BEGIN

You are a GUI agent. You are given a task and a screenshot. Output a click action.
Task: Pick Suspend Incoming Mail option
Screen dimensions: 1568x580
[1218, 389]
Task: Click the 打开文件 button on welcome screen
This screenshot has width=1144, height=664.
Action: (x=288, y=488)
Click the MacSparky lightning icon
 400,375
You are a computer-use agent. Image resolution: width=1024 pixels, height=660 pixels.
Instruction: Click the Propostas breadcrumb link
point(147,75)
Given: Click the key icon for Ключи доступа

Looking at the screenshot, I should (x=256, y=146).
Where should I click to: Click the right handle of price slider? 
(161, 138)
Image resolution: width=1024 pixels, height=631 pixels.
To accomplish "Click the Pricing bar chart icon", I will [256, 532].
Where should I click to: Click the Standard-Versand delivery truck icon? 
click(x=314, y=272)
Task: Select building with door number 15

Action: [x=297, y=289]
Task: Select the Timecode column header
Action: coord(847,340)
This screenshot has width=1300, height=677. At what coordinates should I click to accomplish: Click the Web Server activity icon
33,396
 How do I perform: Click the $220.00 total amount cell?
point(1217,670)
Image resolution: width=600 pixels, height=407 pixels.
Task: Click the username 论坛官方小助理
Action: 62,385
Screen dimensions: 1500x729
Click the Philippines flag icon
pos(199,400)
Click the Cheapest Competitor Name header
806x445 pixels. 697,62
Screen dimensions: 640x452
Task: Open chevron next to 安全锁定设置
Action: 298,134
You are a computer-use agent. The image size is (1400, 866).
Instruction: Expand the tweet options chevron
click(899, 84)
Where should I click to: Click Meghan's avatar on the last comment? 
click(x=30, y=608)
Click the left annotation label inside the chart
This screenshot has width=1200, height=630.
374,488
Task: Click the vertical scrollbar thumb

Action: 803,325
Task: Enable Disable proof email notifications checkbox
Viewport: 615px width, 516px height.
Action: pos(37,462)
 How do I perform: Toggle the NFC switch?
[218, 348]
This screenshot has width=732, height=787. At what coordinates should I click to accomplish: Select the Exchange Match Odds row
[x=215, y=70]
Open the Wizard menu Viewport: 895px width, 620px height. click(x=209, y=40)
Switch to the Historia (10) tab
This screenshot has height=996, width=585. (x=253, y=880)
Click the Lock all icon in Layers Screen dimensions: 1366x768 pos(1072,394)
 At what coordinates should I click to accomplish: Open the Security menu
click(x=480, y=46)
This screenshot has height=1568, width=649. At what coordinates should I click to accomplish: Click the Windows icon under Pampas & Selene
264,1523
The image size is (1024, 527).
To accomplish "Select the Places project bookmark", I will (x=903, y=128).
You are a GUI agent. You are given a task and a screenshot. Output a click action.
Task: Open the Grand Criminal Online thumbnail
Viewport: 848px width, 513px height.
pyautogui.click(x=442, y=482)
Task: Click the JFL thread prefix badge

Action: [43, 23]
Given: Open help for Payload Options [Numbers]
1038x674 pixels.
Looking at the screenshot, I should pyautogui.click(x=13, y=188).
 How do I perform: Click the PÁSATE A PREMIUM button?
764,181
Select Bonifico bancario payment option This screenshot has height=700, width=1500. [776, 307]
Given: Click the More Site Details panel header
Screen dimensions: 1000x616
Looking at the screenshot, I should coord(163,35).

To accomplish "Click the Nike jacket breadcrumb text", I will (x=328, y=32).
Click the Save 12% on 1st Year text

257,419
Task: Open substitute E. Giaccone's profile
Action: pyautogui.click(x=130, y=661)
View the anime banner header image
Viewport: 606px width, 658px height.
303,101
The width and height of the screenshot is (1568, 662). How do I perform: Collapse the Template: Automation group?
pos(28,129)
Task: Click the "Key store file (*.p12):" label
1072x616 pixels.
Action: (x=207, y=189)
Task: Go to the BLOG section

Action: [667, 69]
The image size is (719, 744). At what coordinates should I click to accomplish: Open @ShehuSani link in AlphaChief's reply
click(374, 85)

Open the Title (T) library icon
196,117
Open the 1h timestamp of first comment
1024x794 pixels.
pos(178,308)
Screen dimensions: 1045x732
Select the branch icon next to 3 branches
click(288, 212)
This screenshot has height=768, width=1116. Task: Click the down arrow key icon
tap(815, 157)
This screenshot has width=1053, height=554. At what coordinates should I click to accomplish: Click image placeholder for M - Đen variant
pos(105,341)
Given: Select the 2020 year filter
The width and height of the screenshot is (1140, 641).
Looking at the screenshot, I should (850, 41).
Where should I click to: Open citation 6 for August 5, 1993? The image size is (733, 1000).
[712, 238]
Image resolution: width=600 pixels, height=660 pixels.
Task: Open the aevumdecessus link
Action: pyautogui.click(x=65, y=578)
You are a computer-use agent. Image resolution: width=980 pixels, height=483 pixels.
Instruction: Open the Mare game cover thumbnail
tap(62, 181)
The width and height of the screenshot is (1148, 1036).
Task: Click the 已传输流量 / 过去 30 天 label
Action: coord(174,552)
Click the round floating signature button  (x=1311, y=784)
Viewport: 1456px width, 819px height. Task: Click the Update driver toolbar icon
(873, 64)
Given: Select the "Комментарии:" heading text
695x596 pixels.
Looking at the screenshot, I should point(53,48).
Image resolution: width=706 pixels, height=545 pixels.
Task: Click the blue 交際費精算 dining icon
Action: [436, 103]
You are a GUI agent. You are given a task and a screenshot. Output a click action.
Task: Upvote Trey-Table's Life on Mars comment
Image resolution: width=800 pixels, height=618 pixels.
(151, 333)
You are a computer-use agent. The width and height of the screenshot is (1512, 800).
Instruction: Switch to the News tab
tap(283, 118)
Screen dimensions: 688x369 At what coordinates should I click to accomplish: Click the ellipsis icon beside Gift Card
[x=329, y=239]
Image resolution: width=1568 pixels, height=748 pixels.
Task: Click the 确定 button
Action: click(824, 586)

END

#### [WHAT THE TASK ASKS]
Please copy out every line of the preceding listing that carries "chart".

#### [ANSWER TO THIS TASK]
To accomplish "Click the Pricing bar chart icon", I will [256, 532].
Click the left annotation label inside the chart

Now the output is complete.